Author: Tiziano Terzani
Translator(s): David Gibbons
Publisher: India Research Press
Year: 2002
Language: English
Pages: 139
ISBN/UPC (if available): 8188353000
Description
The courses of war are to be found within us, more than they are outside us. They are to be found in passions such as desire, fear, insecurity, greed and vanity. Gradually we have to rid ourselves of them. On the 11th of September the world has changed. Now we ourselves have to change.
It’s time to move into the open, time to make a stand for the values we believe in. A society gains much more strength by its moral resolution than it does by acquiring new weapons.
India is home. I’ve lived here for years. It’s here that I keep my books, that I find the refuge a man seeks from the world’s hustle and bustle. Here, as nowhere else, I get a sense of the senseless flowing of life. But now even India is a disappointment. Even India talks only of war, mobilizes troops and artillery, and happily wags its tail behind the American military bandwagon. A country of a billion people! The country which owes its independence to Gandhi, the Mahatma, the noble soul, today a country just like any other. What a pity.
REVIEWS
Terzani declares peace on war and war on American thinking.

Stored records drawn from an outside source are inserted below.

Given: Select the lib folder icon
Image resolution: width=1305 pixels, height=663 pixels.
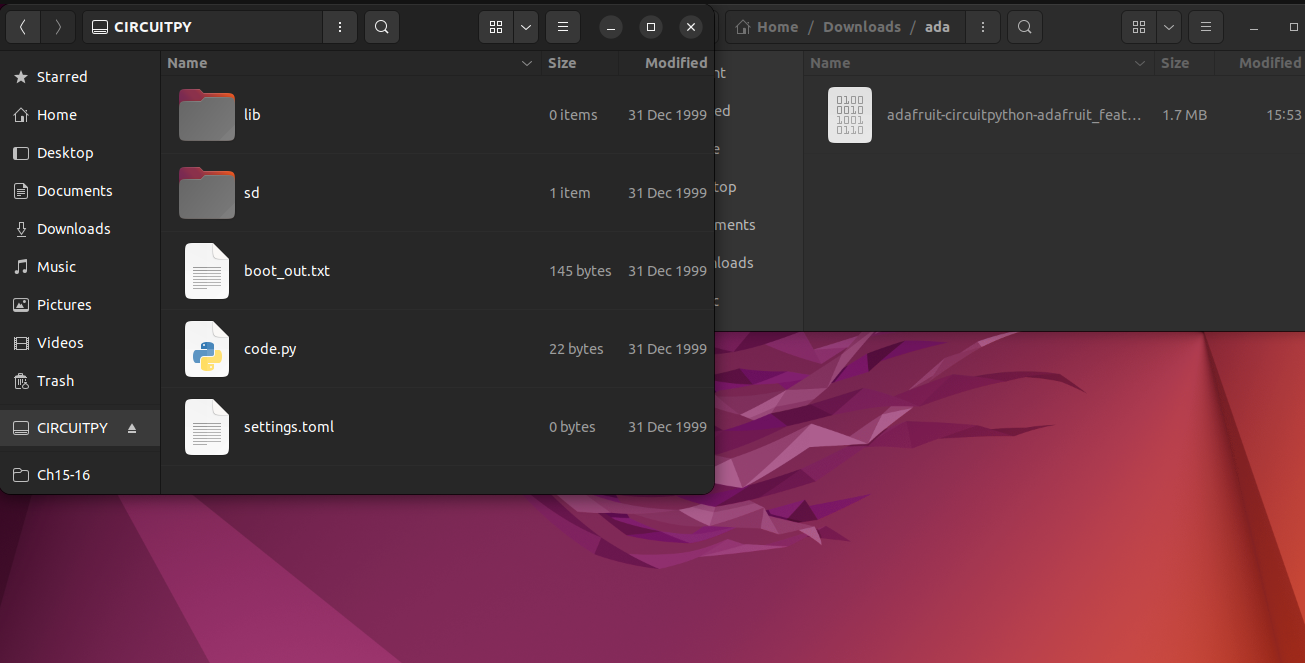Looking at the screenshot, I should tap(207, 115).
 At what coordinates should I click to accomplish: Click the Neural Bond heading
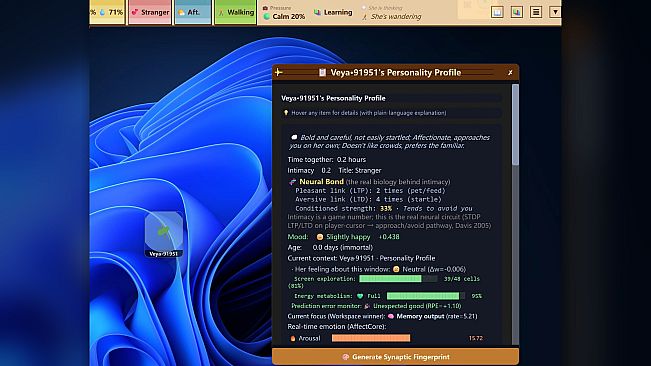[x=321, y=181]
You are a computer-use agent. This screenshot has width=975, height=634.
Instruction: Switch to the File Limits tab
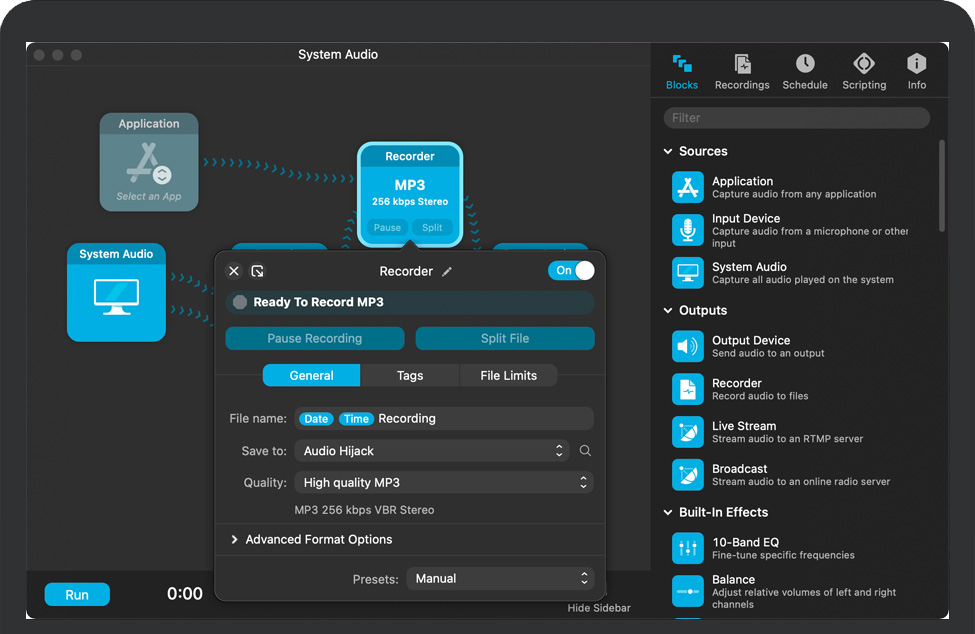(508, 376)
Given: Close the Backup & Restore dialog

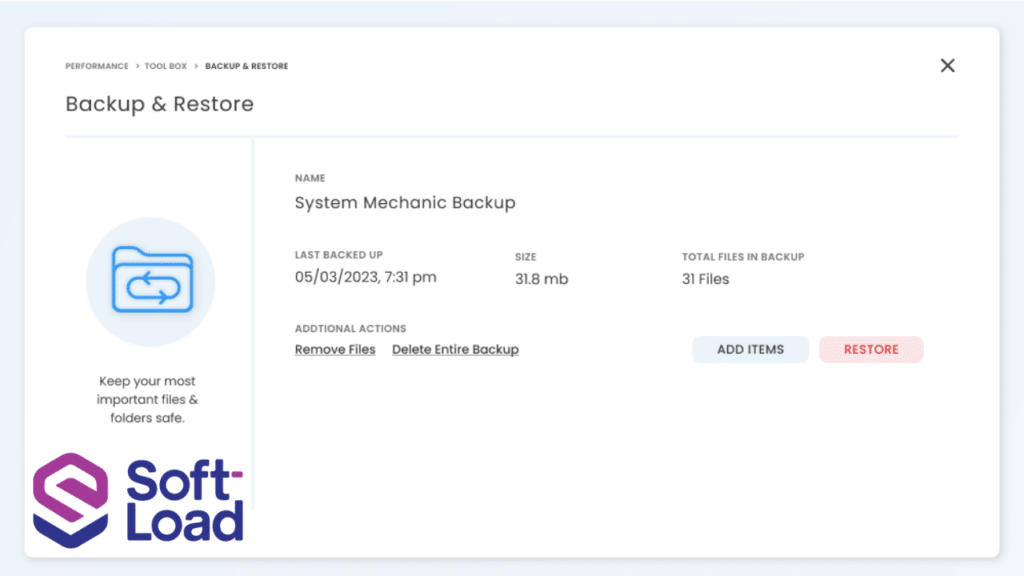Looking at the screenshot, I should coord(948,65).
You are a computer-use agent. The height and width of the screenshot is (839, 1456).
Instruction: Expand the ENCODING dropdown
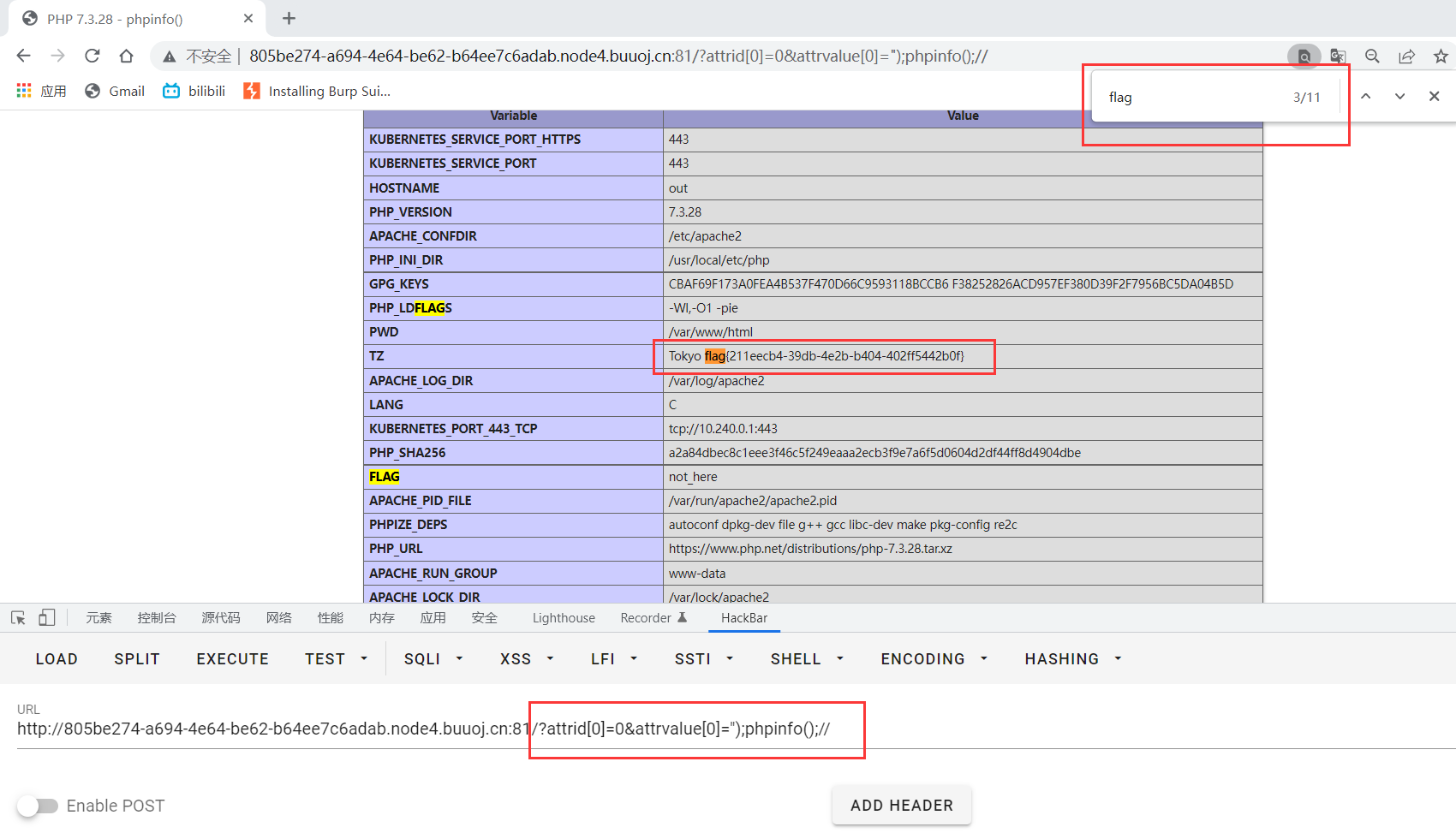click(934, 658)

-International Herald Tribune, 11th of April 2002
Terzani attempts the difficult operation of forcing the West at war to think it over. He suggests that the only way to stop terrorism is not by killing terrorists, but by eliminating the reasons that turn a man or a woman into a terrorist.
-L’Espresso, Rome February 2002
This is the cry of an honest man who in Afghanistan hasn’t seen yet another war in his long career, but the West at its dead end.
-Il Corriere della Sera, Milan, February 2002
ABOUT THE AUTHOR:
TIZIANO TERZANI, born in Florence, Italy, was for 30 years Asia correspondent of the German magazine Der Spiegel. As such he was based in Vietnam, Hong Kong, China, Japan and Thailand. Since 1994 he lives in India, now mostly in the Himalayas. He has written various books. In English recently appeared The Forbidden Door, Good Night, Mister Lenin and A Fortune Teller told me.
Contents
10 September 2001
The Wasted Day
Letter from Orsigna
An opportunity
Letter from Florence
The Sultan and St Francts
Letter from Peshawar
In the Story-tellers Bazaar
Letter form Quetta
The Talib with the computer
Letter from Kabul
The Potato seller and the wolf cage
Letter from Delhi
Hei Ram
Letter from the Himalayas
What shall we do?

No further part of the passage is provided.